Alors que les travaux indo-européanistes avaient été repris par les saint-simoniens, premiers socialistes, et par toute une tradition de gauche en général, présentant les Indo-européens comme des sortes de républicains romains, soldats-paysans d’une société plutôt égalitaire, inventeurs d’une forme archaïque de démocratie, ils sont par la suite réutilisés par une partie de la droite nationaliste, notamment en Allemagne, les présentant au contraire comme une aristocratie guerrière, nordique ou non, partie de l’Europe de l’Est et conquérant la vieille Europe à partir du Vème millénaire avant notre ère. Cette hypothèse, dans un sens inversé, fut exploitée par Gimbutas pour opposer une artificielle Europe méditerranéenne proto-féministe à des conquérants indo-européens violemment patriarcaux tout aussi artificiels. L’idée, inspirée de Bachofen, est que les Européens préhistoriques honoraient des divinités féminines, chtoniennes et lunaires, alors que les conquérants indo-européens honoraient des divinités masculines, ouraniennes et solaires.

Revenons donc à la source même de ces travaux, la linguistique. Et Sokoloff est ainsi contraint de reconnaître que certaines données ne cadrent pas avec l’hypothèse dont il se fait le relai, même s’il n’ose pas aller au bout du raisonnement. Présenter ainsi les Indo-européens comme un peuple nomade d’éleveurs paraît insolite et nous verrons qu’il n’en est rien.

Le vocabulaire indo-européen commun permet de retrouver un grand nombre de termes liés à l’agriculture, comme le champ, *agros, ou le soc, *wogwhnis, ainsi que le nom de la plupart des animaux fermiers, notamment le bœuf, *gwous, et le porc qui dispose même de deux termes pour le décrire, *sus et *porkos, ainsi que la volaille, *awis. Si le mouton est bien présent, *owis, rien ne permet d’affirmer qu’il était un animal spécialement respecté, au contraire de son ennemi traditionnel, le loup (*wlkwos), qui jouit au contraire d’une image très positive, ce qui ne devrait pas être le cas si les Indo-Européens avaient été essentiellement des éleveurs. En outre, ils connaissaient la plupart des arbres et des animaux sauvages peuplant les forêts de l’Europe occidentale, septentrionale et centrale. Les PIE connaissaient aussi a priori le lion, *singhos, qu’on sait avoir peuplé notre continent avant sa disparition définitive à l’époque de l’empire romain.
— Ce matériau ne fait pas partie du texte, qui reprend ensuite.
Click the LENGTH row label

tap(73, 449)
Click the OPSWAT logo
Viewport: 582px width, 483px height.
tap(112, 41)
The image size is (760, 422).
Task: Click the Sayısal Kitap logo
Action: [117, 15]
Pour résumer, ils connaissaient tous les animaux des forêts, comme le cerf (*elnos), l’ours (*arktos), le sanglier (*eperos), la loutre (*utros), le renard (*loupekos), le castor (*bhebhrus), mais aussi les animaux marins, comme le dauphin (*gwelbhos) et le requin (*skwalos), et disposaient de bateaux (*naus). La maison (*domos) existe, tout comme le village (*woikos), la citadelle (*pelis) et même la ville (*wastu), vocabulaire incompatible avec l’idée d’un peuple nomade. Les institutions indo-européennes qu’on peut reconstituer sont le roi, *regs, garant du droit et sorte de président de l’assemblée, et l’assemblée elle-même, *sebhos, composée des citoyens libres (*keiwos). Il existait des prêtres (*bhlagmen) dont on ne sait pas s’il s’agissait d’une caste sacerdotale comme les druides celtes ou de citoyens disposant d’une charge religieuse comme dans l’ancienne Rome.

charsoleil3716.jpgEn matière de religion, l’hypothèse de Gimbutas ne tient pas. Si les PIE possèdent en effet des divinités célestes importantes, à l’instar du dieu du ciel (*dyeus), du dieu de l’orage (*maworts ou *perkwunos) et du dieu du soleil (*sawel), ils possèdent également des divinités féminines de premier plan, comme la déesse de l’aurore (*ausos) et plus encore comme la déesse de la terre (*dhghom). Or l’existence d’une terre-mère était selon Gimbutas la caractéristique des populations proto-européennes et non-indo-européennes, ce qui est erroné. En fait, les Indo-Européens avaient les divinités classiques des peuples polythéistes, à savoir les forces de la nature incarnées et divinisées, et aussi quelques divinités conceptuelles (« le foyer », « les chemins »… etc). Le dieu cornu, que certains mythologues avaient considéré comme non-indo-européen, préhistorique, est lui-même une divinité d’origine indo-européenne, *kernunos (de l’indo-européen *kernu, « corne ») n’étant qu’un aspect d’un dieu des chemins et de la connaissance, *pauson (équivalent de l’Hermès grec, bien que son nom se retrouve dans celui du dieu Pan, fils du précédent).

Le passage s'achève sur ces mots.